No confronto entre esses dois adágios, a 1ª Turma da 2ª Câmara Criminal do Tribunal de Justiça da Bahia negou provimento ao recurso de apelação de Sandra Santos Reis condenada por homicídio qualificado a 14 anos de reclusão na 1ª Vara do Tribunal do Júri da Comarca de Salvador/BA. A defesa da ré pediu a anulação do júri com o argumento de que uma jurada foi fotografada dormindo durante a sessão.
“Embora a defesa tenha colacionado uma foto da jurada com olhos fechados no corpo do presente recurso de apelação, inexistem provas nos autos acerca do suposto ocorrido, pois, quando o juízo questionou a jurada, ela disse expressamente que não dormiu”, observou o desembargador Júlio Cezar Lemos Travessa, relator da apelação.
Conforme Travessa, o juiz que presidiu a sessão também indagou oficiais de Justiça sobre o assunto. Além de certificarem a incomunicabilidade dos componentes do conselho de sentença, os serventuários afirmaram que a jurada fotografada não dormiu.
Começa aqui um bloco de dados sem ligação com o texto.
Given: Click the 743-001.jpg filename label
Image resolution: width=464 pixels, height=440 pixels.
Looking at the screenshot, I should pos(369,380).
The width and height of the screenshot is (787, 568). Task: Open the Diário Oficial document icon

O próprio magistrado disse que não a viu cochilando no plenário.
De acordo com o julgador, a ré não apresentou elementos concretos indicativos de que o fechar de olhos por parte da jurada, por período de tempo que é ignorado, trouxe prejuízo à imparcialidade e à coerência da decisão do conselho de sentença. A defesa também não se manifestou imediatamente após o fato.
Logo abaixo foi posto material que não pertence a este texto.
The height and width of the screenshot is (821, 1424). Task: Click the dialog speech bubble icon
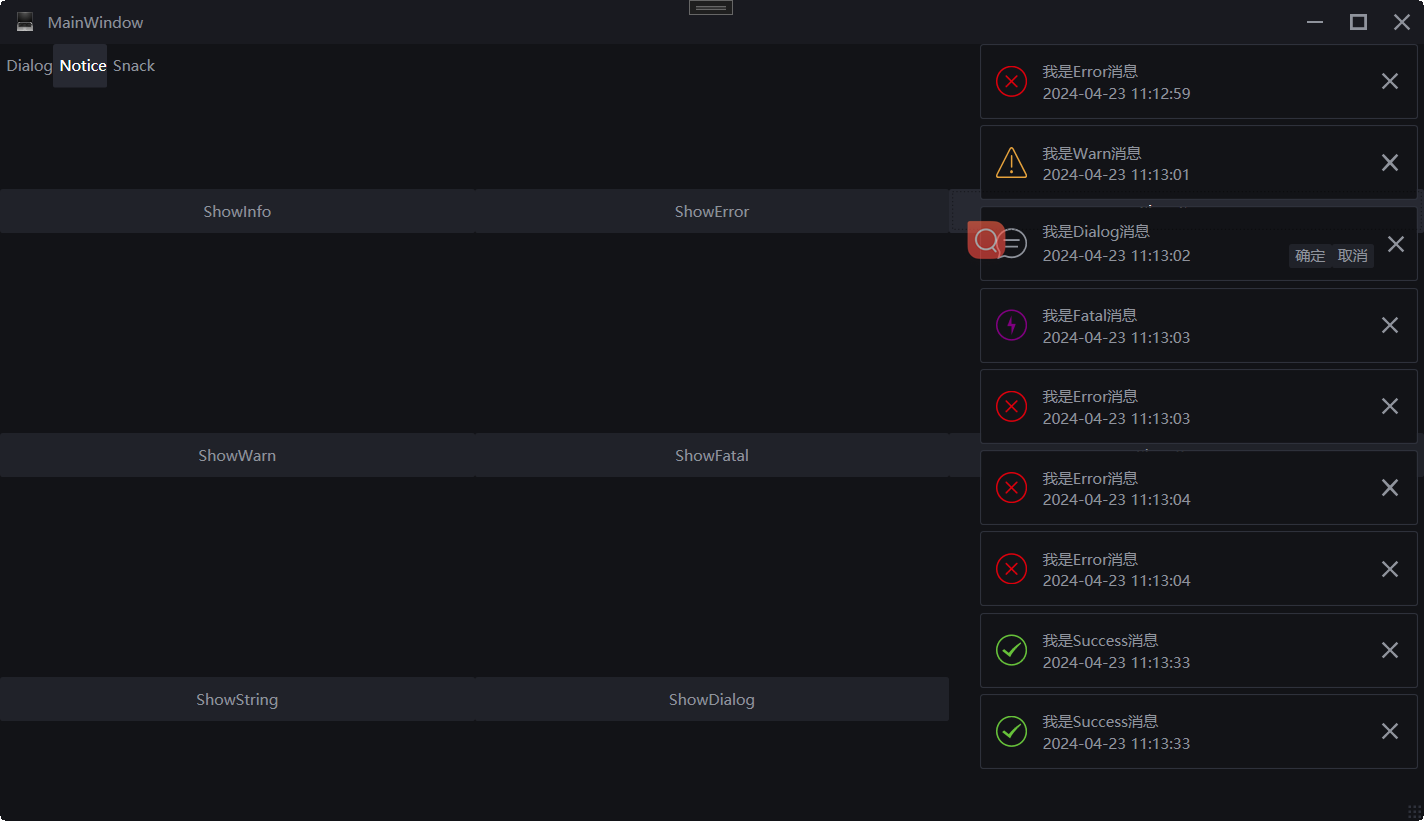1014,242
“A defesa só arguiu a suposta nulidade ao final da sessão e não logo depois que supostamente ocorreu, inclusive constando na ata de julgamento, o que, consoante entendimento jurisprudencial, configura preclusão”, anotou Travessa. O voto do relator foi seguido por unanimidade para rejeitar essa preliminar.
Entenda o caso
A ré, dona de um bar em Salvador, foi denunciada pelo Ministério Público por mandar matar a dona de um bar vizinho em 2013. A vítima foi baleada na face e na cabeça e morreu no local.
Segundo o MP, havia uma disputa de clientela entre as comerciantes e uma testemunha ocular afirma que disparos foram efetuados por um homem que, no momento do crime, disse para a vítima “você já devia ter morrido, atrasando o lado da mulher, aqui o que ela mandou para você”. Boletins de ocorrência de agressões e ameaças da ré também foram juntados aos autos.
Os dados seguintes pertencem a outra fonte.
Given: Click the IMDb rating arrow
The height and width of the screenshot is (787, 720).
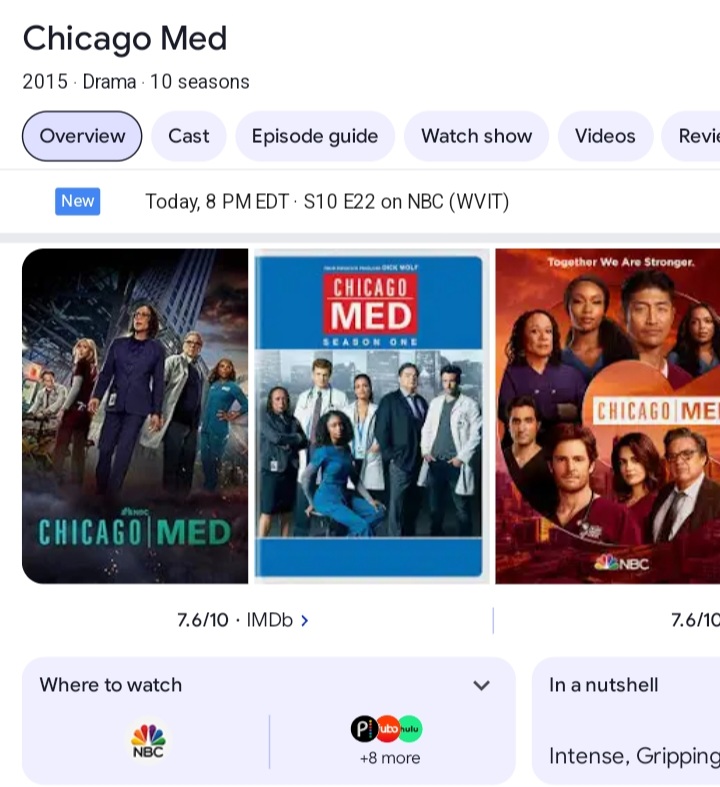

A acusada nega envolvimento com o crime e respondia o processo em liberdade. Após o júri, o juiz determinou a sua prisão para o início imediato da execução da pena.
Soberania dos veredictos do júri
Em relação ao mérito, a defesa da ré pleiteou a anulação do júri com o argumento de que a decisão dos jurados foi manifestamente contrária às provas dos autos. Subsidiariamente, pediu o afastamento das qualificadoras do motivo torpe e do emprego de recurso que impossibilitou a defesa da vítima.
O acórdão aplicou, porém, o princípio da soberania dos veredictos do júri para negar o pedido de retirada das qualificadoras. Conforme o julgado, o motivo torpe se justifica pelo fato de a ré ter cometido o crime em razão de vingança e ressentimento decorrentes de desavenças pessoais e comerciais com a vítima.
O emprego de recurso que impossibilitou a defesa da vítima ficou caracterizado porque ela foi atingida por vários tiros.
O colegiado também destacou a prevalência da soberania dos veredictos (artigo 5º, inciso XXXVIII, alínea “c”, da Constituição Federal), ponderando que o acolhimento pelos jurados de uma das teses apresentadas em plenário pelas partes, com base no que consta dos autos, não implica decisão manifestamente contrária ao conjunto probatório.